> _DATA EXTRACTS_:
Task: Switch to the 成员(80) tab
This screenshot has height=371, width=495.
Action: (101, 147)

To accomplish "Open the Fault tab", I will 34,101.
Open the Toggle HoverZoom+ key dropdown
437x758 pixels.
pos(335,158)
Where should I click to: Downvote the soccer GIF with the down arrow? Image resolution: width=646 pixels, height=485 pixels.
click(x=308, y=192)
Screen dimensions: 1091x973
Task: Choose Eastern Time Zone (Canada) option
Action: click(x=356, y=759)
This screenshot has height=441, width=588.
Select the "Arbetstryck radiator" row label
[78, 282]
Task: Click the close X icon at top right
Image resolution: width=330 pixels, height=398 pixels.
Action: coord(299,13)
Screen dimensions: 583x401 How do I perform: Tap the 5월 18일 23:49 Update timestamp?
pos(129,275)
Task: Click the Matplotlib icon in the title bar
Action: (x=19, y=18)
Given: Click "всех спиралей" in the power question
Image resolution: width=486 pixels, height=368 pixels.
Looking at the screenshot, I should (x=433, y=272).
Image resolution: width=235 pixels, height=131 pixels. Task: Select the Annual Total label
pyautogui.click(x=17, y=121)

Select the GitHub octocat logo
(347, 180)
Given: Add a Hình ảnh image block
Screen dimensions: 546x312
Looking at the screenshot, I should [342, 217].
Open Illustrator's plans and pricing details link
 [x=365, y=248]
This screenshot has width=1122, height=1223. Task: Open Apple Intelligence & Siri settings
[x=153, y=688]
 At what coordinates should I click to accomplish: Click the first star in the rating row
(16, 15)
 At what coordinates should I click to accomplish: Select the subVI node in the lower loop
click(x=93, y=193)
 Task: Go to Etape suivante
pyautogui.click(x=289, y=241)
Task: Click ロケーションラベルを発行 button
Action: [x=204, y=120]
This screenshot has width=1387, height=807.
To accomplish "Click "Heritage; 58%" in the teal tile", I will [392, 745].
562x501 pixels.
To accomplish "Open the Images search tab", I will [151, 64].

> _WORK REQUEST_:
Find the lines in the records that contain the word "Given", then copy every one of them.

> _WRITTEN SOLUTION_:
Given: Click "всех спиралей" in the power question
Given: Add a Hình ảnh image block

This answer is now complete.